Hijacking Viking heritage

As keen and committed students of medieval history, Robin and his fellow Viking LARPers know all these things. So how and why do far-right groups like the NRM continue to use Viking symbols in the face of widely accepted assertions about Vikings made by respected historians, and hard facts ascertained from archaeological sites using the latest technology, that all point to a much more multicultural and peaceful group of people than the classic perception of Vikings would have us believe?

The 1800s were a time of rampant colonialism by European powers. Sweden looked across the waters to smaller nations with similar populations such as Holland and Belgium, and debated if the Swedes should also try to colonise far-away parts of the world, or risk being left behind. Nationalism was a growing trend across the continent as European countries used it to justify their invasions of territories in Africa and the Middle East, and so at the same time, Swedish nationalism also began to rise. One common way for nationalists to unite the Swedes was to tap into a romanticised version of their Viking ancestors, who themselves had successfully invaded and colonised many parts of Europe. This image of Vikings was also when one of the most famous misconceptions, that they had horns on their helmets, became a widespread notion. This idea was primarily due to costume designer Carl Emil Doepler who decided to put horns on the helmets of characters in the 1876 performance of Wagner’s classic Norse opera Der Ring des Nibelungen.

EXERCISE SET
a) According to the Viking heritage passage, who was mainly responsible for the idea that Vikings wore horned helmets?
b) Reproduce the Viking heritage passage word for word between "As keen and" and "have us believe?", inclusive.

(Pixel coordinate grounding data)
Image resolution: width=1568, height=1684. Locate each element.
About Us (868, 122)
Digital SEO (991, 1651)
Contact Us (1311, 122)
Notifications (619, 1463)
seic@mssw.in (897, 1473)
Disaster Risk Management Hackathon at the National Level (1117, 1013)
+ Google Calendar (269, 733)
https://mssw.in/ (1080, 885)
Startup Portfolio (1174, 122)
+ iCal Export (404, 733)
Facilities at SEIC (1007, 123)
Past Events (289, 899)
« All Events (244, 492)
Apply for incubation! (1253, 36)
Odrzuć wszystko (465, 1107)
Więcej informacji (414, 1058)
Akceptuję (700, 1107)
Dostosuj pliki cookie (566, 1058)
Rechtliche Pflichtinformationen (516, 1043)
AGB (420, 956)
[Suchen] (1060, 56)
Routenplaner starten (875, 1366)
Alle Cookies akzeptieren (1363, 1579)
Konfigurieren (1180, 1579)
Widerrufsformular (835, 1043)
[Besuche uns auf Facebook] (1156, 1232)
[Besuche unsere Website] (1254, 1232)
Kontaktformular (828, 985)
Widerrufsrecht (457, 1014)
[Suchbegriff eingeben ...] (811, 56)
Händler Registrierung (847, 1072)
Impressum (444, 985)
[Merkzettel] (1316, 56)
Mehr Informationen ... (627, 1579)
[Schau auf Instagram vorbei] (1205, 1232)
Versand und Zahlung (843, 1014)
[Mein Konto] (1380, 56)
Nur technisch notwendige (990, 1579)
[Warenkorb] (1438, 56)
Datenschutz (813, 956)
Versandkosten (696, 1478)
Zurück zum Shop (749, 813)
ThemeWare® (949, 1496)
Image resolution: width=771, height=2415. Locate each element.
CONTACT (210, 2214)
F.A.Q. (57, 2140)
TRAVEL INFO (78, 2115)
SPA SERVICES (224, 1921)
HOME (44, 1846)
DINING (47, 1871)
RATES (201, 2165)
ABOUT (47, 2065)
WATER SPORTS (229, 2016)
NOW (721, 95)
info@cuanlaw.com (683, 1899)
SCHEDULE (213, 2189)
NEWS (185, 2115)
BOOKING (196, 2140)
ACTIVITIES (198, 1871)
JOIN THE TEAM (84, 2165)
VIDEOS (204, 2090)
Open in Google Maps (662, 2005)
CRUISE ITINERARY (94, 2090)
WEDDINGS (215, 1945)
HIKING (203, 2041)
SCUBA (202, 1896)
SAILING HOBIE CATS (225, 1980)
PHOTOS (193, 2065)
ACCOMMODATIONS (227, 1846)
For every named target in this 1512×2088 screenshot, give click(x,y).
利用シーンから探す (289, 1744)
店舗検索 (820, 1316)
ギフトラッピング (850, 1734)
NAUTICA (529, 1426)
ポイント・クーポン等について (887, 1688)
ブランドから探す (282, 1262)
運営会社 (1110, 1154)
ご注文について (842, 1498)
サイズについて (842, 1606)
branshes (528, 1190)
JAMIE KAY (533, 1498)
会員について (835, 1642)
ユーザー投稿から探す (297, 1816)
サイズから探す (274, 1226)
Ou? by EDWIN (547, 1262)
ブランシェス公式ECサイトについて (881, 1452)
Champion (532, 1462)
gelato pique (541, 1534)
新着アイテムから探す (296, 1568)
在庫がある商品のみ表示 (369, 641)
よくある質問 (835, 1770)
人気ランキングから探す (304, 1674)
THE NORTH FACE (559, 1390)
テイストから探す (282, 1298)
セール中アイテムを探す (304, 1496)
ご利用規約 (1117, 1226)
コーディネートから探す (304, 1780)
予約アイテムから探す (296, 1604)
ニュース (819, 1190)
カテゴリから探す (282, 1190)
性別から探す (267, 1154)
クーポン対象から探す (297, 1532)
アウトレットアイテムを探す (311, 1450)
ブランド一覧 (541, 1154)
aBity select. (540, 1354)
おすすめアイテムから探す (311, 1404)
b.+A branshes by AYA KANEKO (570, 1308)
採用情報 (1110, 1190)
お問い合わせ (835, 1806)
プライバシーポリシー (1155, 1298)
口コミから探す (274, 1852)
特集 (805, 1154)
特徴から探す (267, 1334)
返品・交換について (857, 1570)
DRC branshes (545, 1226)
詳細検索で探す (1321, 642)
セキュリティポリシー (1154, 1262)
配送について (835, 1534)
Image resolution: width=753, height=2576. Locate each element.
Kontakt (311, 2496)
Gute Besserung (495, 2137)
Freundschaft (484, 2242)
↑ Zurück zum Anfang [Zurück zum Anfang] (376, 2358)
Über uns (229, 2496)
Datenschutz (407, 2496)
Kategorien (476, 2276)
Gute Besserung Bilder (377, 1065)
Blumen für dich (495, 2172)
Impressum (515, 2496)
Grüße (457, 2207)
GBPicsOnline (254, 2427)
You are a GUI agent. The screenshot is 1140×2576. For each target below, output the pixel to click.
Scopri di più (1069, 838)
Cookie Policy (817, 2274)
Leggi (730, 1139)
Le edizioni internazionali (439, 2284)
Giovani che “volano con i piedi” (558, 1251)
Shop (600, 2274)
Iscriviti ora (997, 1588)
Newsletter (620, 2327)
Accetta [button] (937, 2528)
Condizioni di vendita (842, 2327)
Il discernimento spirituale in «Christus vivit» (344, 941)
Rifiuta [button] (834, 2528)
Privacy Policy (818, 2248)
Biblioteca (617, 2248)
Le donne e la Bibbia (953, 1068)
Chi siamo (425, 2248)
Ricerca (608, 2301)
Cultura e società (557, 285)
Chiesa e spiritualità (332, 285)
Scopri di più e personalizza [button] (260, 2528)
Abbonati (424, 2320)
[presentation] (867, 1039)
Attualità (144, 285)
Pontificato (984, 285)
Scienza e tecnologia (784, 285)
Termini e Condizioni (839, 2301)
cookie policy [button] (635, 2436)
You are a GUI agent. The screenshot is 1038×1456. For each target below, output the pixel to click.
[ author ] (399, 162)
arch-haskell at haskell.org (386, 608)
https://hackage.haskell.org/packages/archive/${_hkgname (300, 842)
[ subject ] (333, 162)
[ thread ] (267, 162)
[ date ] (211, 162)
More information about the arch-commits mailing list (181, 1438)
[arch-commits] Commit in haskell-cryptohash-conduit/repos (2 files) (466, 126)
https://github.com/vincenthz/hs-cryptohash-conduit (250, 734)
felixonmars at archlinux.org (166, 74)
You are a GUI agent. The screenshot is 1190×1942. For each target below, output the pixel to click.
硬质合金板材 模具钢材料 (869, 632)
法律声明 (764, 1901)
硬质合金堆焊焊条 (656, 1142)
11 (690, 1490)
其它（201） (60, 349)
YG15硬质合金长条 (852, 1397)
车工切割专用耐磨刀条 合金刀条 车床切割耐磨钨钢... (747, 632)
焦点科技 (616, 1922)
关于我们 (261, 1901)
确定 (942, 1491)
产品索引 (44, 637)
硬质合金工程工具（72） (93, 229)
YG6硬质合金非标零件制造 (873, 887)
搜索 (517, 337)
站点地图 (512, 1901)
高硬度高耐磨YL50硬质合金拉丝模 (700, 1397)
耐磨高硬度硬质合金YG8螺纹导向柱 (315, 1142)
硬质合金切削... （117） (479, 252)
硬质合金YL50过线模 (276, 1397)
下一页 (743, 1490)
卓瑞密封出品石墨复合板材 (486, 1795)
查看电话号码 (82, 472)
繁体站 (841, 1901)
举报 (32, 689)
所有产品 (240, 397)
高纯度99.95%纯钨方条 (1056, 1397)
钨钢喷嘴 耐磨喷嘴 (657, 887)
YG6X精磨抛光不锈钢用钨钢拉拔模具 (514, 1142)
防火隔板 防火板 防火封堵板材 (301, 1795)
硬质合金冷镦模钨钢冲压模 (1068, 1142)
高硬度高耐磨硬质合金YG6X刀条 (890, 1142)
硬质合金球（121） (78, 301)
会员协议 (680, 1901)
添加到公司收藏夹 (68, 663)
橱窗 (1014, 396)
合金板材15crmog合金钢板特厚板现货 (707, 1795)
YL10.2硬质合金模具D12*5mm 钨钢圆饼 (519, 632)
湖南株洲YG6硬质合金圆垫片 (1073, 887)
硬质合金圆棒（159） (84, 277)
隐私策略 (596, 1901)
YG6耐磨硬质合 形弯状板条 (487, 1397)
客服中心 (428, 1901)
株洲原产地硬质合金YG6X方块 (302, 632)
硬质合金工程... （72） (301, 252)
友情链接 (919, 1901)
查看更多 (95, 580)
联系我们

EXERCISE SOLUTIONS
a) Costume designer Carl Emil Doepler, who put horns on characters' helmets in the 1876 performance of Wagner's Der Ring des Nibelungen.

b)
As keen and committed students of medieval history, Robin and his fellow Viking LARPers know all these things. So how and why do far-right groups like the NRM continue to use Viking symbols in the face of widely accepted assertions about Vikings made by respected historians, and hard facts ascertained from archaeological sites using the latest technology, that all point to a much more multicultural and peaceful group of people than the classic perception of Vikings would have us believe?